Selama 2 tahun aku sekolah di sini, ini adalah kali pertama ada orang yang duduk di sebelahku. Mataku tak sengaja menatap mata Adrian yang juga menatapku, dengan tergesa aku mengalihkan pandanganku.
“Tenang Luna, ini hanya sementara. Lagian nanti juga dia tidak akan ingin berdekatan, apalagi satu meja dengan anak pembunuh sepertimu,” ucapku dalam hati, meyakinkan diri sendiri jika semua akan baik - baik saja.
"Tidak apa-apa, Bu."
"Sudahlah, lagi pula aku tidak bisa menolak."
"Ya sudah, kamu bisa duduk di sana. Jangan buat keributan," pesan bu Puji sebelum Adrian melangkahkan kakinya ke arahku.
Mataku melihat dari kejauhan sosok yang memperkenalkan diri sebagai Adrian itu perlahan mendekati kursiku, saat pandangan mataku melirik sekeliling, ternyata seperti dugaanku jika saat kini pandangan semua orang semakin tajam ke arahku.
Aku tidak mengerti kenapa semua orang bersikap egois kepadaku, lalu apa salahku jika akhirnya Bu Puji memerintahkan Adrian duduk denganku hingga aku yang harus menjadi tempat semua orang menganggapku salah.
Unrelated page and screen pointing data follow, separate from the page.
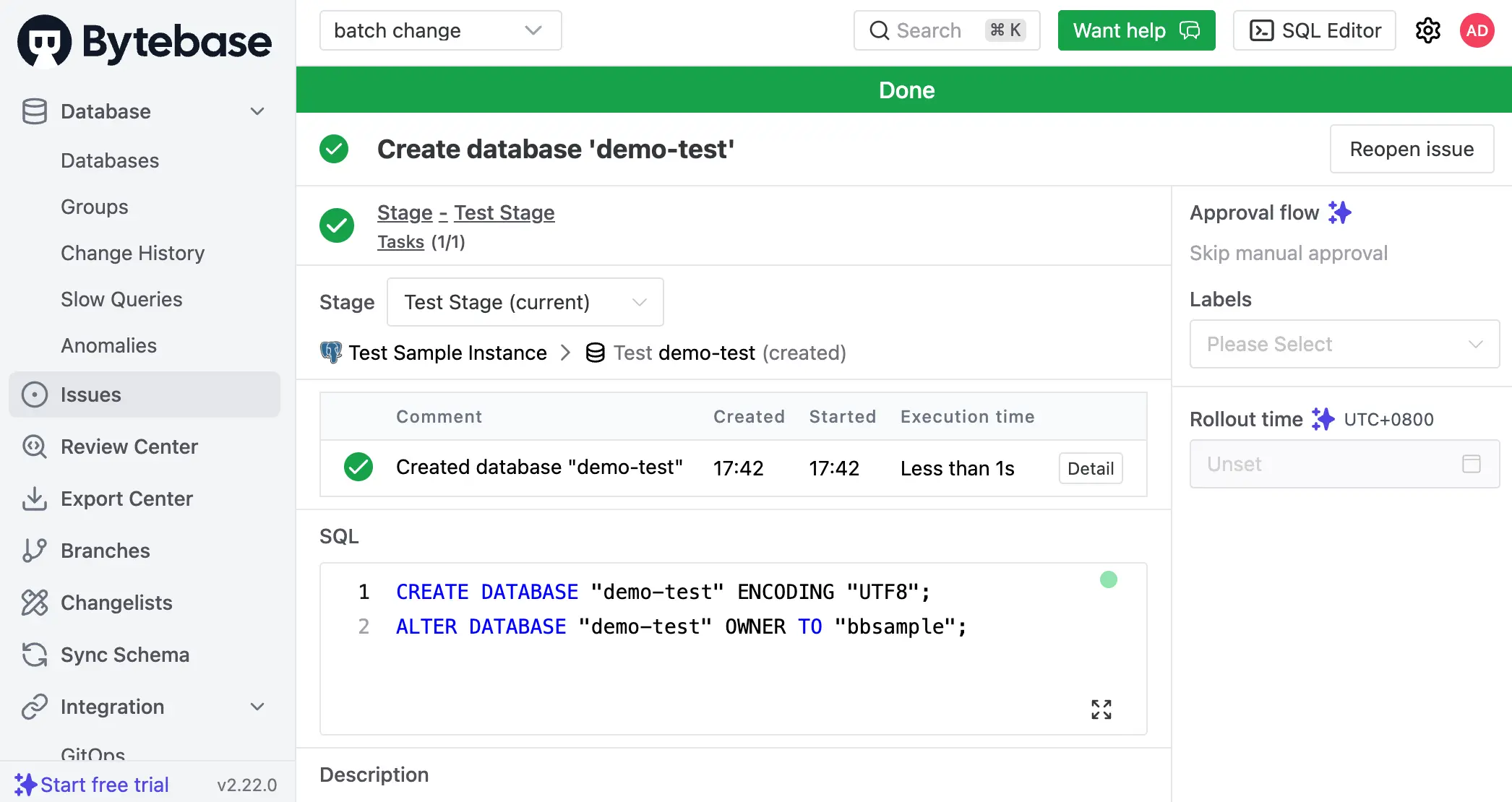This screenshot has height=802, width=1512.
Task: Click the Reopen issue button
Action: [x=1412, y=149]
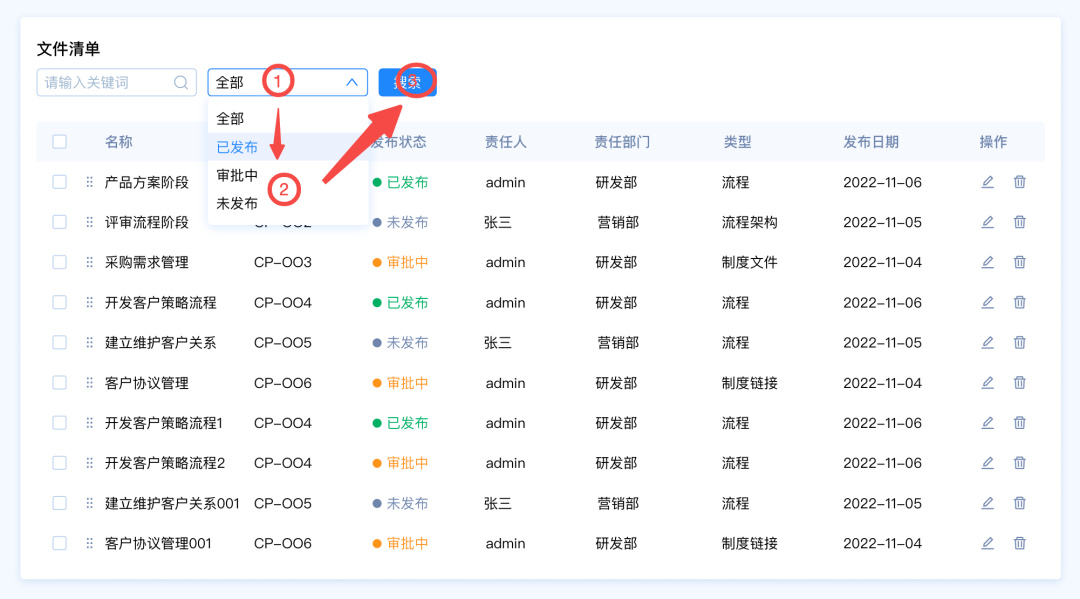
Task: Delete the 采购需求管理 row via trash icon
Action: pos(1019,262)
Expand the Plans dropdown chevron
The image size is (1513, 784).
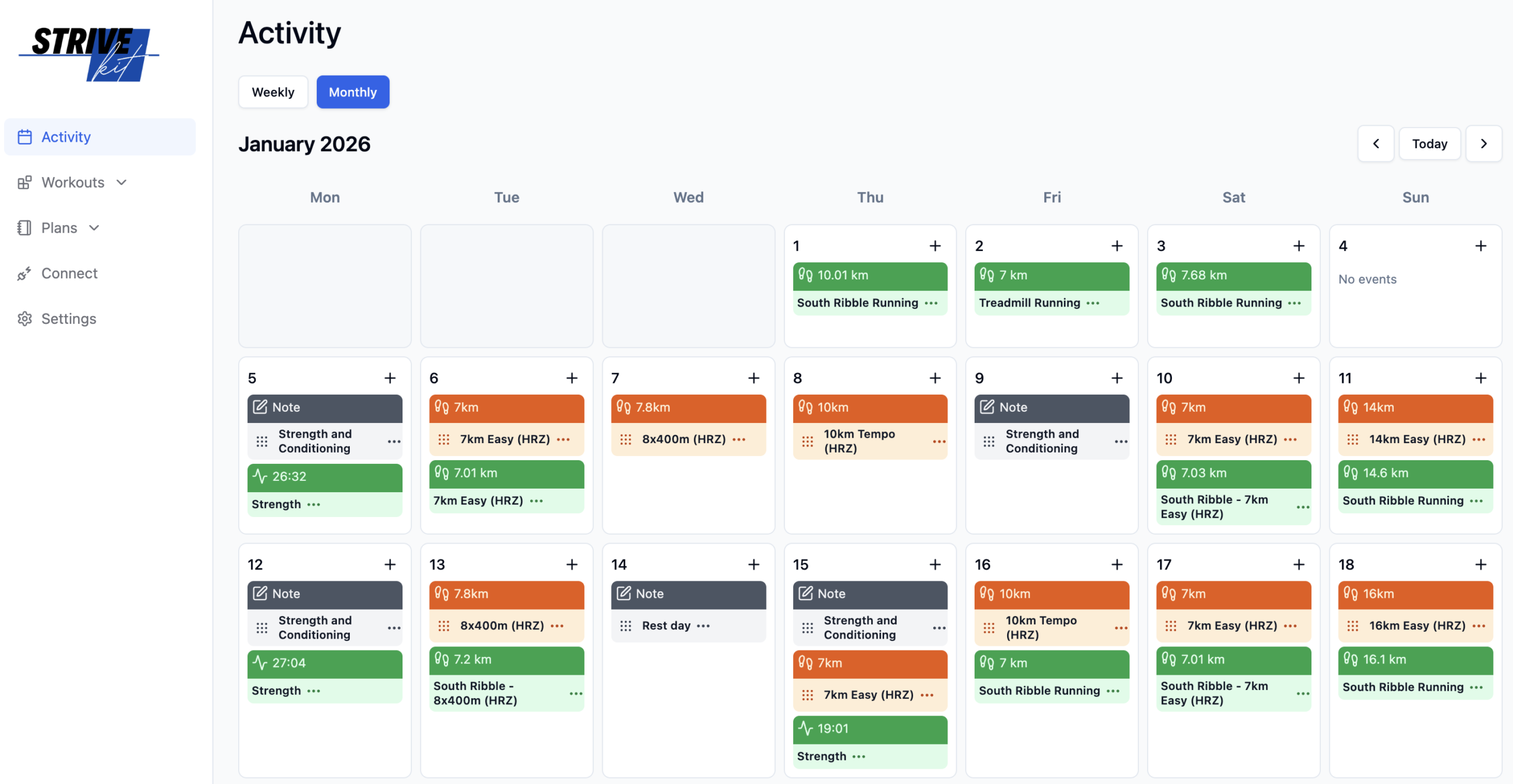pyautogui.click(x=95, y=227)

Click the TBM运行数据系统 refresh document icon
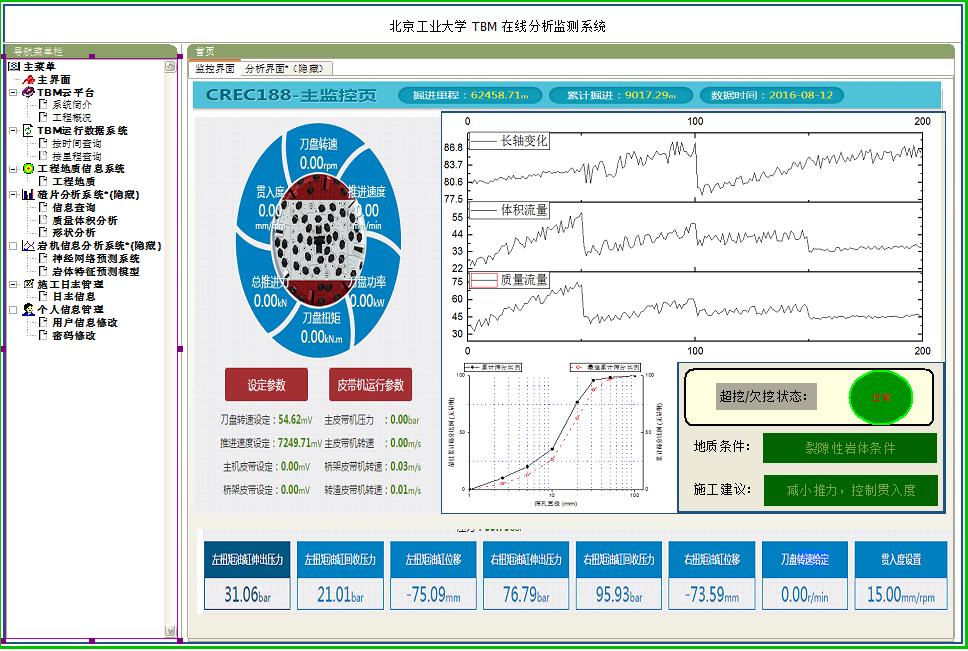click(28, 130)
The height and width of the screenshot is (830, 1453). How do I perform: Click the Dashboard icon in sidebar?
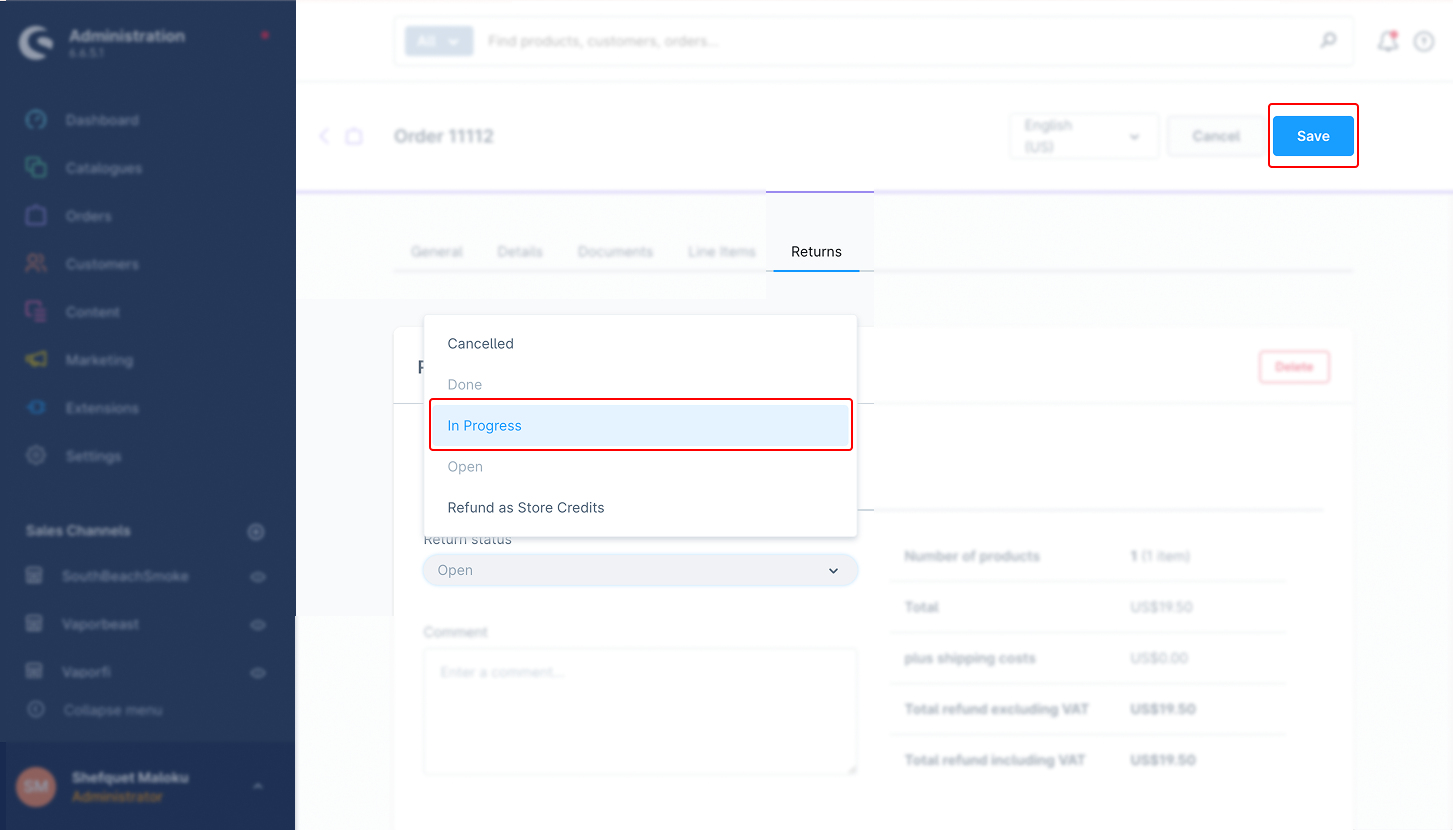[x=36, y=120]
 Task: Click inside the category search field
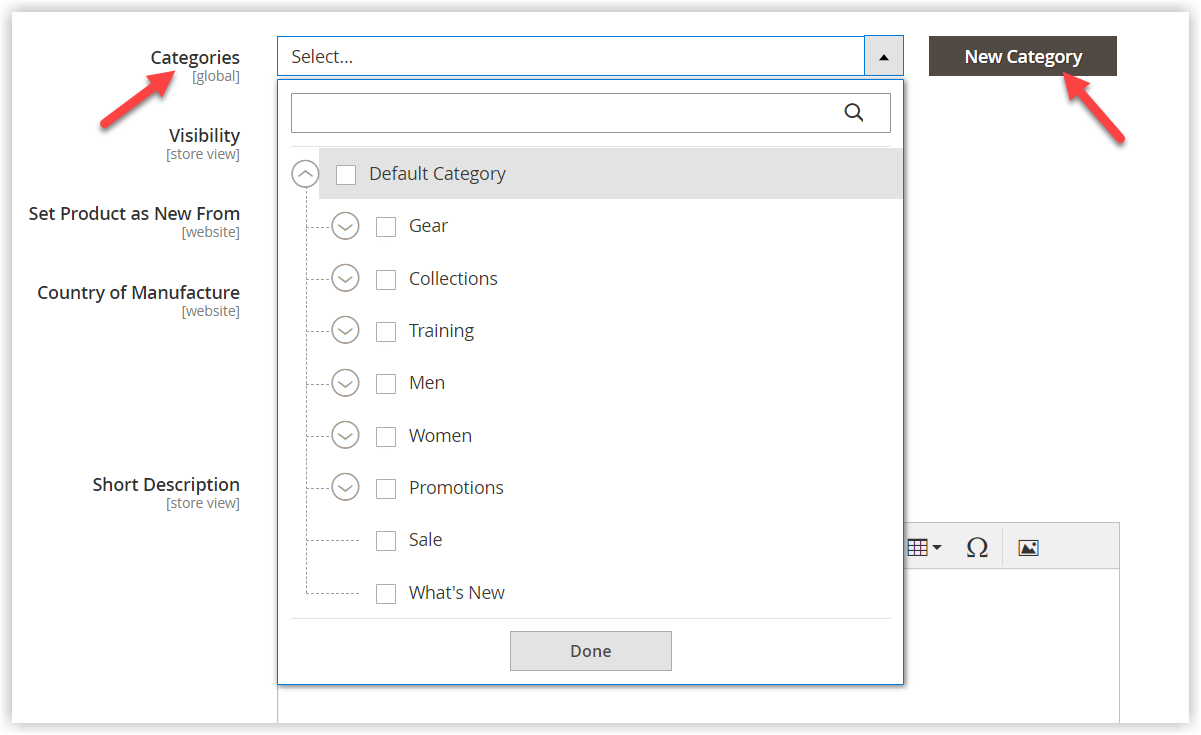click(x=570, y=112)
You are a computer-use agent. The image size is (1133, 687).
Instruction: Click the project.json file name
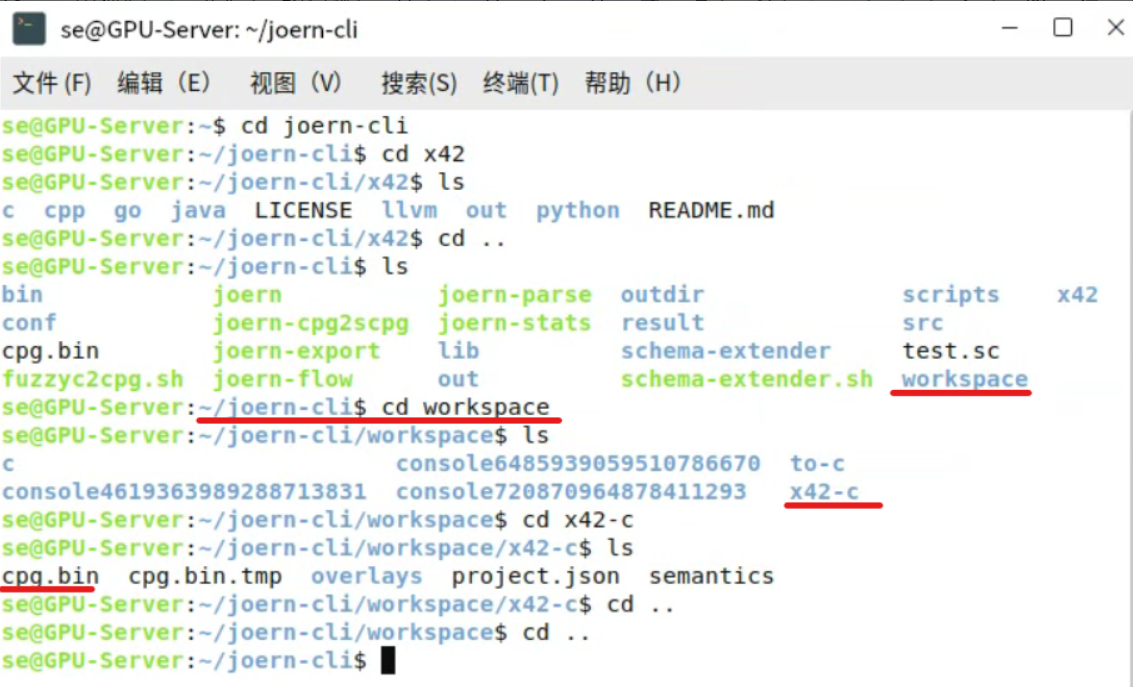click(x=534, y=575)
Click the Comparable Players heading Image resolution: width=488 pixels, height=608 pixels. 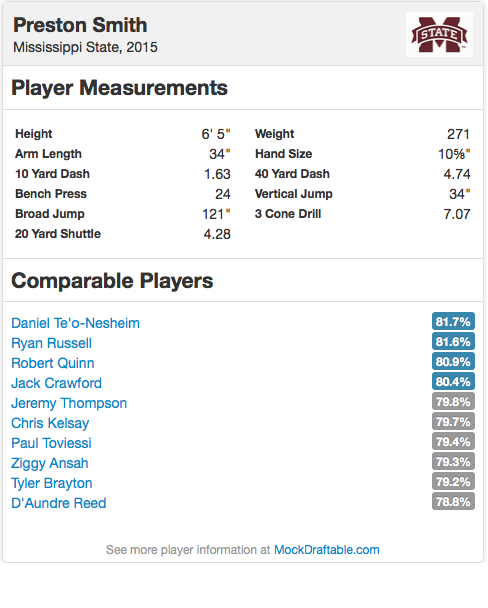(112, 281)
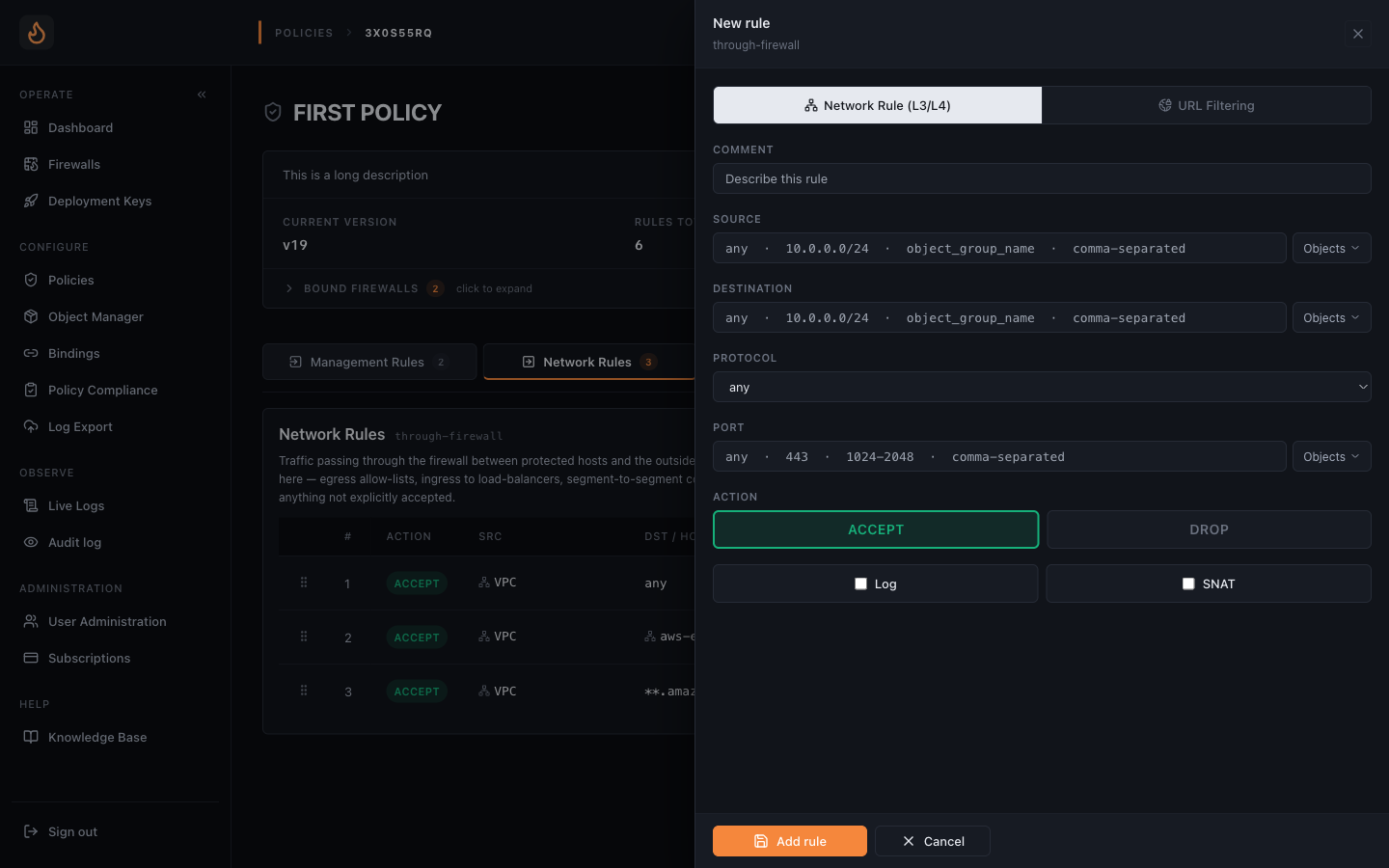The width and height of the screenshot is (1389, 868).
Task: Select the DROP action
Action: point(1209,529)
Memang benar berpura - pura tidak peduli itu tidak mudah. Saat aku tidak ingin pusing dengan semua permasalahan, tapi tetap saja jika semua orang menganggap aku salah, maka aku akan tetap salah walau aku tidak melakukan apa pun.
"Aku boleh duduk di sini?" tanya Adrian, meski tidak menunggu jawabanku ia langsung duduk di sampingku, lagi pula mana mungkin aku mengatakan tidak sedangkan kursi kosong di kelas ini hanya ada di samping tempat dudukku ini saja.
"Semoga kita bisa akur," ucap Adrian yang kini duduk di sampingku dengan nada yang terdengar ramah namun membuatku sadar jika setelah ini kehidupanku mungkin akan bertambah berat.